Exercise brief:
In the forum thread below about keeping a betta, why does the reply recommend adding the betta to the tank last? Explain in one to three sentences.

Provided passage:

# Can i have a Betta?



## xbecky685x (Sep 25, 2011)

Hello im new to this hobby and to this site! I must admitt im quite addicted to it! 

Basicily me and my boyfriend got a fish tank a few weeks ago its about 20 gallons.. We have done all the bits with the water and everythings fine! so really what i want to know is if i can have a pretty male Betta in the same tank with my 1 golden Gouramie (Did have two but he was a big fat bully so he now lives in my dads tank where hes much better) and Red Tail Shark? Atleast until i can afford his own little tank? Im so deseprate to have one but i want him to be happy and heathly obviously so i dont wanna just go out and get one without asking advice! 
Thank you! 

xx


----------



## SassyBetta (Aug 1, 2011)

iv heard of them living with gourami, not the shark, but i could be wrong lol. with adding any new fish to the tank you wana make sure that their water temp needs are within the same area. seeing as how bettas do their bests when the temps in the high 70's so iv heard. and also bettas are very terriotrial so if you do get the betta add him in last so that the other fish have a chance to get some of their own space clamed and then add the betta. do it the other way and hill think the entire fishtank is his and could be nasty to any fish added in afterwards. ummm i know some gourami get to be kinda big, so if he gets bogger than your betta it could become a problem because the male gouramis can become just as territorial as the betta and hill be bigger than your lil betta guy ( sometimes) iv heard that the femail gourami are a lil more mild tempered than the males. as always these are just one persons oppinions, and i could be 100% wrong so its always best to do some reasearch of your own ontop of asking for some help from our awsome website (  ) i think its a lil fun to research some info on the 3 fish you want to have in the same tank. best of luck and im sure a more qualified site member will post a more helpfull and probably shorter answer in a lil bit lol


----------



## youlovegnats (Feb 23, 2011)

Supplied data:

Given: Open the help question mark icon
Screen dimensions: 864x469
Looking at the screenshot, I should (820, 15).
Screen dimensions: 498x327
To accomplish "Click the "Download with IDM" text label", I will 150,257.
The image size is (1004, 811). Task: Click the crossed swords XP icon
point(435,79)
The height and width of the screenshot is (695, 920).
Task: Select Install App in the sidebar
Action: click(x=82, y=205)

Answer to this task:
Bettas are very territorial, so adding the betta last gives the other fish a chance to claim some space of their own first. If the betta goes in first, he may treat the whole tank as his and be nasty to any fish added afterward.